Indeed I use shampoo and bath gel at home that I discovered at a hotel, I imagine many of you do too.
Readers sometimes question whether I’m too cynical, thinking that hotels would refill these branded bottles with something cheaper. But they keep doing it.


Secrets in Cancun had Le Labo bottles but they were filled with what smelled like the Hyatt Regency standard brand. I called and complained, housekeeping came with bottles that were actually Le Labo (which is a very unique smell). They claimed it was a mistake.
Busted! Is anyone surprised that this sort of thing would happen?
Gary, what soap do you bring with you to restaurants, airports, etc to ensure you don’t deal with numbers 2 and 3 on your list above when washing your hands, or is it just hotels where you worry about that? Do you use a small bottle of liquid soap, or is there a good travel container for bar soap?
Naw, Gary, keep your cynicism alive; I like when you call out these jokers.
Your continued obsession with someone potentially “placing body fluids” into these hotel dispensers is odd. I like these larger bottles better than little bottles or soap, because one does not run out of supplies.

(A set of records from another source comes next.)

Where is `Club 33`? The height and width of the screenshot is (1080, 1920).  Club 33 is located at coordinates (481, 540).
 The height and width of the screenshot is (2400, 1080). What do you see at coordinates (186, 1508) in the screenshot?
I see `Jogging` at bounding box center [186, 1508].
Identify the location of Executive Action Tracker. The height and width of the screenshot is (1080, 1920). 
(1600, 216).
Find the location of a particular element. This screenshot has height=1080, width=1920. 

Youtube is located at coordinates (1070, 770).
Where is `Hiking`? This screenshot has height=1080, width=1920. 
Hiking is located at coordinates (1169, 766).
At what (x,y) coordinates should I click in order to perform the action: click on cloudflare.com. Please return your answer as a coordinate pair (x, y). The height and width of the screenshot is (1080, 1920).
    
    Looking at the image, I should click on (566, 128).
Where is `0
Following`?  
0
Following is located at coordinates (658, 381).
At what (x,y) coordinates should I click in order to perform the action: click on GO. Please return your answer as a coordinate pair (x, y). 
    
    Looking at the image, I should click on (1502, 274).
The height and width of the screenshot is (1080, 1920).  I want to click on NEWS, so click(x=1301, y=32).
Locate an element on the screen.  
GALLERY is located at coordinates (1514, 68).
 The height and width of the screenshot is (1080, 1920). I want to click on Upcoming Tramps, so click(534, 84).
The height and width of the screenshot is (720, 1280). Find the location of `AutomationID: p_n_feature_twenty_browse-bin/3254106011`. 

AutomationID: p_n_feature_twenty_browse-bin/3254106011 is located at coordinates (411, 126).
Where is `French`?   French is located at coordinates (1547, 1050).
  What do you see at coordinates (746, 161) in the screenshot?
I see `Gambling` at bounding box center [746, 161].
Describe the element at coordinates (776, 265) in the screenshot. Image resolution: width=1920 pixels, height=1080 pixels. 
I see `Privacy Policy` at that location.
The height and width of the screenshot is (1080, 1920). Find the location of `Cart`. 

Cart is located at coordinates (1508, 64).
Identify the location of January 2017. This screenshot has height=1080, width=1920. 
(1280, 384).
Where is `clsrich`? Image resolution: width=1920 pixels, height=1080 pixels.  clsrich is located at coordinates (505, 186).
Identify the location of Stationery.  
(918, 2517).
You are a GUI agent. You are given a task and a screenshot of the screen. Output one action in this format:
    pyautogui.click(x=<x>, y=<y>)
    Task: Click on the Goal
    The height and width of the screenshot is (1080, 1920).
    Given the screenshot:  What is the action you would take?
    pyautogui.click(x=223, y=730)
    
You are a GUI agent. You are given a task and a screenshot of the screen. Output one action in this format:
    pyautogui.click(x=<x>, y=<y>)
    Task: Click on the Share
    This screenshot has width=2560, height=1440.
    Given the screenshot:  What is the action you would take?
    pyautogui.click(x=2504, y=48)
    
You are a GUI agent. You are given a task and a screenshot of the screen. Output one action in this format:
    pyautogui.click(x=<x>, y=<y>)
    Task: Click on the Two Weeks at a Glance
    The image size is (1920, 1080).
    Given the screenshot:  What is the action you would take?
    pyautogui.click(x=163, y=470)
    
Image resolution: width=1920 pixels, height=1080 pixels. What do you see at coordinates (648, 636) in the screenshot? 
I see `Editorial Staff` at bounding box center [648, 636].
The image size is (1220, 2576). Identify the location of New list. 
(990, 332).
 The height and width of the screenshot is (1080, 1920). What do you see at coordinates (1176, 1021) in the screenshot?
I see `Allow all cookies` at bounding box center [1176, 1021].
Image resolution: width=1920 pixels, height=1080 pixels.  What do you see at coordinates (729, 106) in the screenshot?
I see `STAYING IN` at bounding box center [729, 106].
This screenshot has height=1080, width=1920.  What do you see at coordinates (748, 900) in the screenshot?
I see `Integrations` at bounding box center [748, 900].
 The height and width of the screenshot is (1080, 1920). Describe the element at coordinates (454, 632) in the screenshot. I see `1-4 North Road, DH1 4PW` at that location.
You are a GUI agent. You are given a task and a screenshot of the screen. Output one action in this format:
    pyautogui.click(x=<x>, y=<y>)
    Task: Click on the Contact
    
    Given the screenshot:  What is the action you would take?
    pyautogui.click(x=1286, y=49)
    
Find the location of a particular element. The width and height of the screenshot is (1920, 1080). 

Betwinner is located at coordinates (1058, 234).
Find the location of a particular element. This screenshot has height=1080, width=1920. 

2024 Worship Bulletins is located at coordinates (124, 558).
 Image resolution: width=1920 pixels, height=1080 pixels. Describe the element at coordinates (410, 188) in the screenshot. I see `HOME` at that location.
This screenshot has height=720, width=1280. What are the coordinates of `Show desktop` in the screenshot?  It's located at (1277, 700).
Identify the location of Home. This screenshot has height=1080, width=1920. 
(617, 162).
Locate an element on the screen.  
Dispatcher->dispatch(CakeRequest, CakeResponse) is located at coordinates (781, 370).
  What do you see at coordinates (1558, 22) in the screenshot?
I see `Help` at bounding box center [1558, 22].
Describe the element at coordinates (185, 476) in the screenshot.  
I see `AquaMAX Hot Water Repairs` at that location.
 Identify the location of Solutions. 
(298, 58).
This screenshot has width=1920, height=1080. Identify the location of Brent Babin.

Ever since Marriott changed to weirdly scented (to me) toiletries about 10-15 years ago, I started to pack my own… and will pull them out if I have the slightest concern about the provided products. As you correctly state, we are not a brand’s customer… we are the product for the hotel management company behind most of the hotels.
Thank you for calling this out – I hope Hyatt starts compliance efforts
In the food industry, we have a saying: “The label is the law”. It’s too bad that there are no such restrictions on commercial toiletry items. However, if they’re advertising Jonathan Adler and they’re providing something in bulk that clearly isn’t, that opens them up for a class action suit.
Since I dislike liquid soap for body washing, and I like my regular shampoo, I bring my own bar soap and shampoo. Problem solved.
This is the kind of $h1t that was bound to happen when hotels and idiot legislative bodies decided that single-serve packaged toiletries were evil and ungreen. Of course, that was never the issue. And hotels went “green” because they could be cheap. And this is more evidence of that motivation. Glad that these guys were busted, though I am sure that they are very far from alone.
And those reusable containers are prone to not being properly maintained, leading to empty and/or filthy products coming out of them. Not to mention some of the gross things that people can do to them for kicks. Give me the little shampoos and soaps any day!
@stogieguy7 — Naw, this is just the hotel being cheap; it’s not an indictment of attempting better policies on climate, pollution, etc. What’s the ‘TDS’ equivalent of hating the environment? The “some of the gross things that people can do to them for kicks” which Gary likes, too, is silly, guys. Like, I try to not ‘yuck’ someone’s ‘yum,’ (or ‘yuck’ someone’s ‘yuck’?), but get your minds outta the gutter.